Unifesp/EPM

Edições
Anteriores

Informações


Boletim CEBRID
Número 51 Janeiro, Fevereiro, Março 2004

Centro Brasileiro de Informações sobre Drogas Psicotrópicas

LEGISLAÇÃO

2. Opinião do CEBRID sobre a atual Classificação da Maconha na Convenção Única de Narcóticos da ONU_1961

A maconha (e seus derivados) está classificada na Convenção Única de arcóticos da ONU_1961 em duas listas de substâncias. Inicialmente ela figura na Lista I _ juntamente com morfina, heroína, fentanil, coca, cocaína, etc. Estas substâncias são consideradas fortes indutoras de dependência, estando a produção, os estoques, as prescrições, etc. severamente controlados e seu uso reservado exclusivamente em medicina.

Mas a maconha está também classificada na Lista IV da mesma Convenção de 1961, juntamente com a heroína, por ser considerada, na época, "particularly dangerous drug" e como tal sendo proibida a sua produção, manufatura, etc., não sendo reconhecido nem o seu uso médico.

━━━

Sua tarefa — Escreva a continuação do texto sobre a classificação da maconha na Convenção Única da ONU de 1961, começando depois da última frase apresentada. Os registros não são necessários para esta tarefa.

Dados fornecidos —
━━━

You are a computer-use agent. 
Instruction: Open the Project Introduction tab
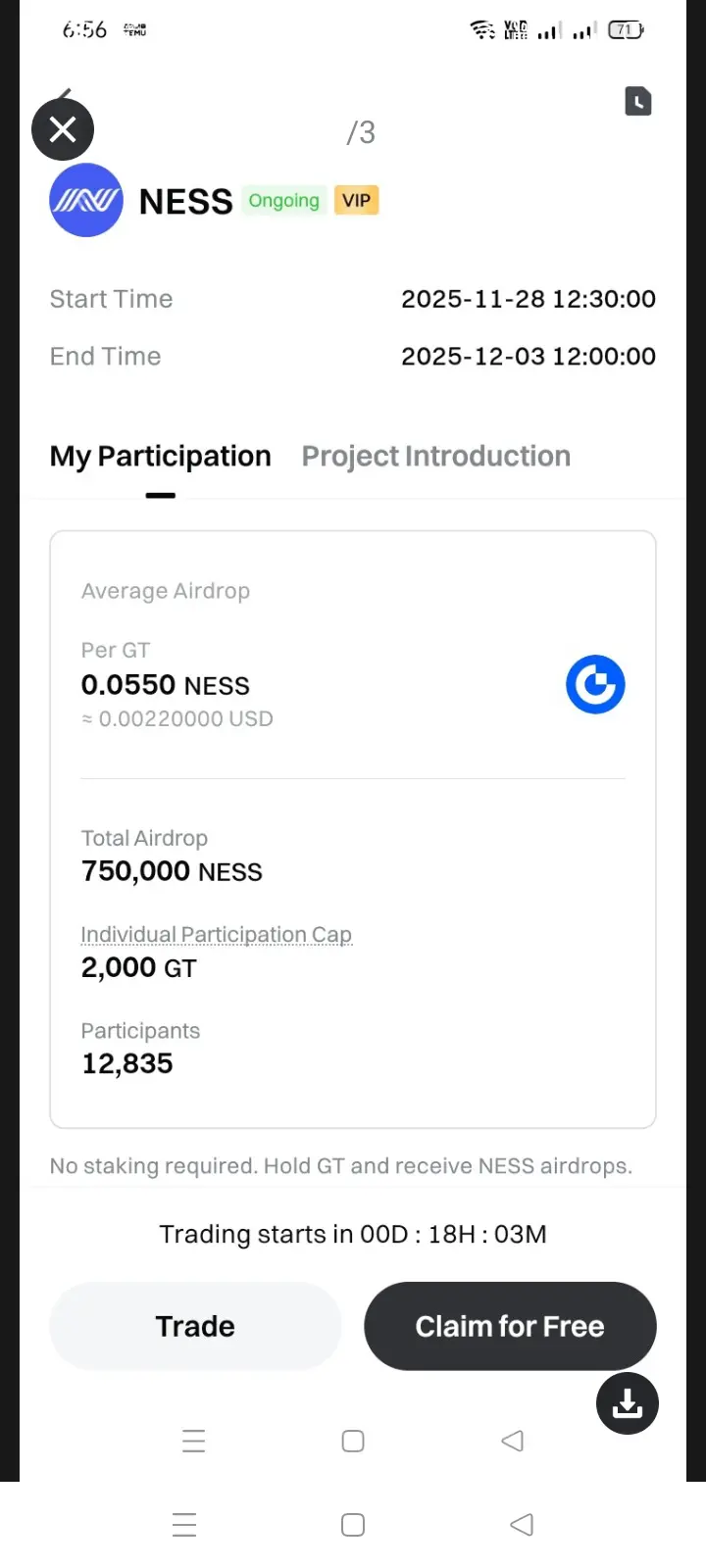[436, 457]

━━━

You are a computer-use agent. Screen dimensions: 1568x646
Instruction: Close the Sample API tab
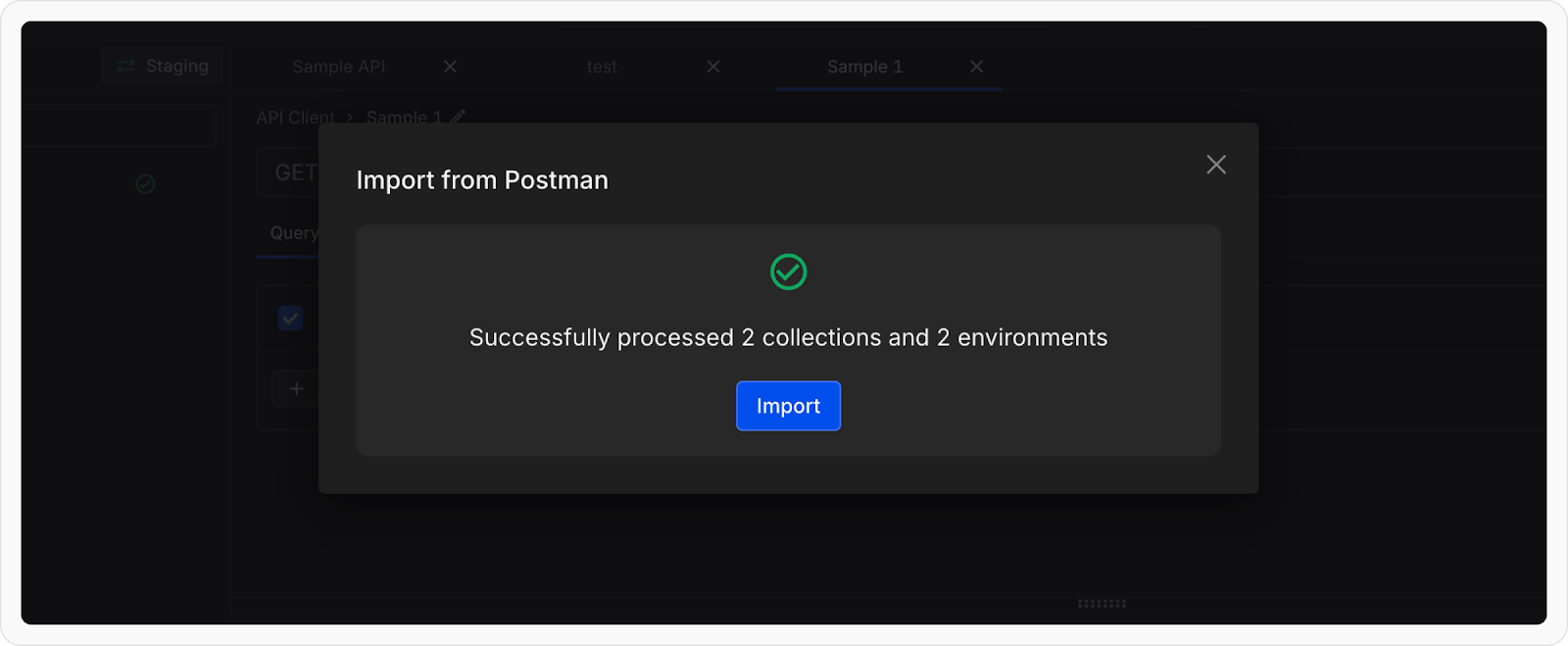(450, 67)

━━━

Sua resposta —
É interessante saber como tal estado de coisas aconteceu no passado. Na realidade cabe razoável parcela da responsabilidade (e diríamos culpa) ao representante brasileiro na II Conferência Internacional do Ópio realizada pela antiga Liga das Nações em Genebra, em 1925. Delegações de 41 países estavam presentes e preparadas para discutir apenas os aspectos do controle do ópio e da coca e cocaína. A maconha não fazia parte da agenda e, portanto, as Delegações não deveriam estar preparadas e instruídas sobre esta planta. Em um esplêndido artigo científico, recentemente publicado, R. Kendel (Cannabis condemned: the proscription of Indian hemp. Addiction 98: 143-151, 2003), examinando as atas daquela reunião, explica-nos que o delegado egípcio solicitou a inclusão de maconha na agenda, por considerá-la "tão perigosa como o ópio". Houve natural resistência dos demais membros, sendo então que o delegado brasileiro disse ser a maconha no Brasil "mais perigosa que o ópio". Assim, após declarações por representantes de dois países onde o uso da maconha era comum, ela foi condenada naquela conferência.

Esta posição do delegado brasileiro foi plenamente reconhecida no Brasil: "No Congresso do Ópio, da Liga das Nações, Pernambuco Filho e Gotuzzo conseguiram a proibição da venda da maconha" (Lucena J.: Os fumadores da maconha em Pernambuco. Arquivos de Assistência a Psicopatas 4: 55-56, 1934).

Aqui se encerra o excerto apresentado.